Expressing concern over instances of individuals and private firms collecting funds in the name of social causes, the Bombay high court (HC) has directed the state government to come up with a mechanism to regulate such activities.
A division bench of justice AS Oka and justice AS Gadkari also directed the state to ensure the public is made aware of the law regarding such collections, and of the penal provisions in case of misappropriation of the funds, through circulars, advertisements, and other means.
The court’s orders followed a PIL seeking action against a private unregistered trust, Warana Bhartiya Sena Madat Nidhi, which had been collecting funds on pretext of rehabilitating Kargil war widows but had failed to appropriate the funds.

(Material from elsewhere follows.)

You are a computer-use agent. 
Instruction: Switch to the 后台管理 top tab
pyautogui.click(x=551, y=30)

According to the PIL, the trust had put up banners calling for donations and collected over Rs90 lakh. However, only around Rs6 lakh reached some of the war widows.

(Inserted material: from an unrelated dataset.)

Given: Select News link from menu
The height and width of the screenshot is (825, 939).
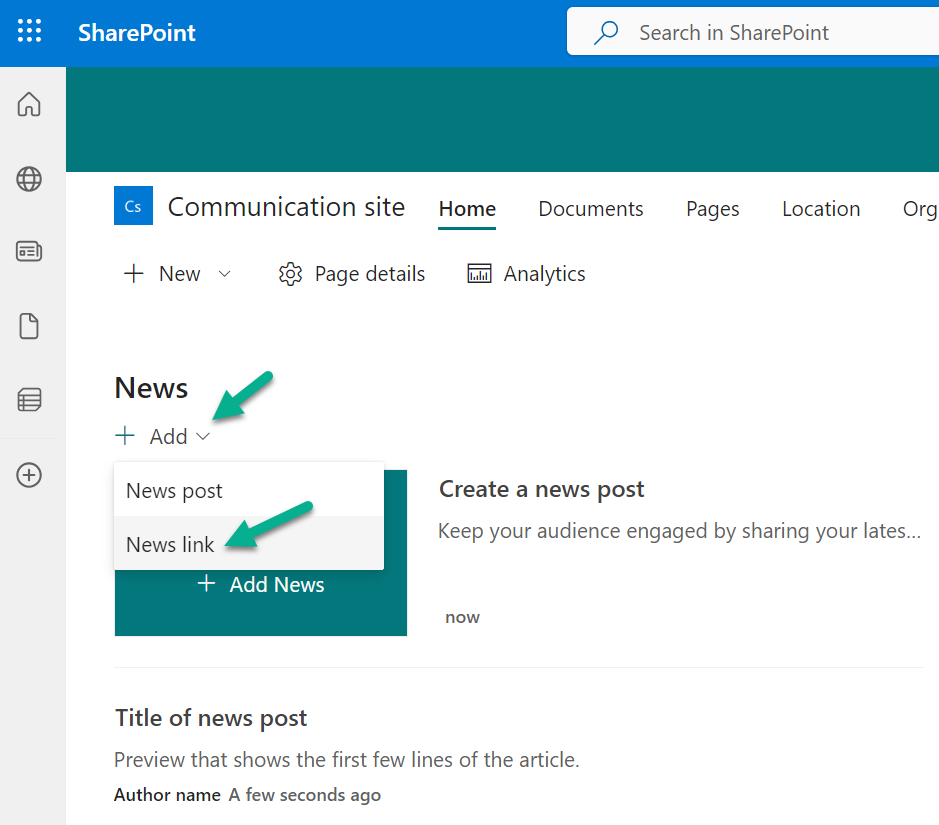Looking at the screenshot, I should [171, 545].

After the matter was brought to court, it directed the trust to deposit the remaining amount with the court. It also directed the registrar to issue a cheque of the amount for a welfare fund set up by the defence ministry for Kargil martyrs and widows. The court also asked the charity commissioner to hold an audit of the trust’s accounts, which did not detect misappropriation.
The court ruled there were several instances where unauthorised trusts collect money from the public and the state failed to take appropriate action. It also directed the state to amend the provisions of the Bombay Public Trusts Act, 1950, to incorporate stringent penalties for offenders.
“Citizens should be made aware of the control retained by charity organisations on such donations. A circular informing the public about the legal implications of such collections must be issued and be given wide publicity. The state shall constitute a committee to suggest amendments to the Bombay Public Trusts Act,” the court said.
The state has been directed to file a compliance report in the matter by July 31.